Mark hits the nail on the head. Typically when I am asked what one area of focus would do the most to improve the education system, I say it is the front end of the teaching profession: recruitment and training. While much of the focus is currently centered on trying to get poor performing teachers out of the classroom, it presupposes there is a well-spring of adequately prepared, talented individuals waiting in the wings to replace them. I don’t think this is currently the case.
With all of the push to reform education, way too few people are pushing to revolutionize the way we train teachers. It is a very fair criticism of Teach for America, of which I am product, and many other teacher prep programs. I also taught with many teachers that went through traditional colleges of education that would openly admit that they felt completely unprepared their first year as well. It is a problem. It might also help slow the current turn and burn of new teachers that leave the profession (Currently 46% leave in the first 5 years at a cost of $7 Billion nationally to school districts http://is.gd/ptn5II ).
Fortunately, as Mark points out, their is a relatively easy solution. It doesn’t require reinventing the wheel. Simply look to other technical, skilled professions like mechanics, engineers, doctors, etc. and see how they do it. You don’t hand someone a text book and then send them into an operating room, scalpel in hand. I hope more people recognize the need to overhaul the way we recruit and train our incoming teachers. It can really move the needle for the profession, and for students.
Mark has it right. But checkout the teacher education programs at Georgia College & State University in Milledgeville, Georgia. They are field based and are outstanding. After five years 90% of its graduates are still teaching as compared to the national average of 50%.;
Very briefly, future doctors are required to do years of training to do what they do. Should it be any different when it comes to teachers…….not really. They are spending time with our children and young people, it seems like they should have the best training possible. The idea of cutting back on education is ludicrous. We should be spending more money on Education than we do on the military. Thank God we have the opportunities to either teach or be taught. There are students and teachers in Iran that don’t have that right. In fact, the teachers are being put in prison! What is the crime? Their religion. They are Baha’is.

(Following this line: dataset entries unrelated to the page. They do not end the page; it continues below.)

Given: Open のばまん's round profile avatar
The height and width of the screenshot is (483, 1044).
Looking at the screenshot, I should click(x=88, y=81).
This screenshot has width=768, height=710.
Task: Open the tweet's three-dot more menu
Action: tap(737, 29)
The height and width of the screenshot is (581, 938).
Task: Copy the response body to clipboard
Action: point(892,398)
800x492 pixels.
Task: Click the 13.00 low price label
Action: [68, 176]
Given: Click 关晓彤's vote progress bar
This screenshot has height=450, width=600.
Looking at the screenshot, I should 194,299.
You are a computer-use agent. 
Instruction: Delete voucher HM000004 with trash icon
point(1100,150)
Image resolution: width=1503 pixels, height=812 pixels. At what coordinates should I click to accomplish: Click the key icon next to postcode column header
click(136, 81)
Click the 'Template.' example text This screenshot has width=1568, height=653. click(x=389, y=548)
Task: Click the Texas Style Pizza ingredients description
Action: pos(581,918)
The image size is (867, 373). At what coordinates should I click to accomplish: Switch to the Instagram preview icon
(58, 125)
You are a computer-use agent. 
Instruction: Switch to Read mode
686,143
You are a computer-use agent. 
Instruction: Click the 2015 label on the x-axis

Great idea. Trouble is, many school districts will not sign on to full-year residencies. A few years ago all teacher-education programs in my state (NY) were compelled to re-register their programs, and at that time I proposed a full-year model. Local districts made it abundantly clear that they would not accept our students for a longer period. I’m sure test preparation had much to do with this refusal.
Thank you, Mark, for being a much needed, intelligent teacher voice in the “reform” movement and a refreshing change from limiting reform to weeding out ‘bad teachers’!
I’d like to point out a few PERSONAL perspectives from a higher education/educational psychology platform. These do not officially represent any single university program.
1. “Good theoretical grounding” NOW DOES INCLUDE how to ensure “all students learn at high levels.” We can celebrate this positive change in teacher ed. since you and I went through teacher training (mine in the seventies, yours over 17 years ago?).
2. We can celebrate districts that direct money toward keeping their faculties up to date about the best teaching practices with ongoing training. You and I need to supplement our earlier training (you obviously have), as does every teacher ed. graduate!
3. We can celebrate knowledge of research-based best practices for increased learning: provide feedback that is clear, immediate, frequent, and specific. We know this applies to young students as well as adults.
We know this feedback must come from teachers/mentors who are proven to be knowledgeable in their fields.
4. We can celebrate districts like Cherry Creek that have negotiated ongoing, first-year teacher mentor programs where master teachers are released full-time and paired one-on-one for an entire year to give support and feedback. This is the only proven way to “mentor” those already hired to be effective and to last past five years.
5. The media and popular rhetoric often IGNORES WHAT OUR PEDAGOGY ALREADY KNOWS is effective for increasing students’ achievement at every age and in every discipline.
6. We can celebrate local universities (you mentioned CU Denver and there is Metro State, too, and others) that OFTEN OFFER OVER 200 HOURS OF FIELD EXPERIENCE BEFORE student teaching.
7. Tuition for students at state universities has risen as much as 20 to 30% recently because of loss of state funding. And, because of multimillion-dollar losses in k-12 education funding, wonderful and effective mentorships and intern programs are more UNLIKELY than ever. (Thank goodness for the (although limited) nonprofit help you point out.)
Thank you for helping spread the informed “word” in every forum possible.
In line with the SBPS program, Friends’ School in Boulder also offers a teacher training program, a year long intensive experience to obtain a CO teaching license, learn from master teachers, and surround oneself with the support of fellow apprentices, teachers and experts in education. I am a graduate of this amazing program.. and can’t imagine starting my teaching career in any other way.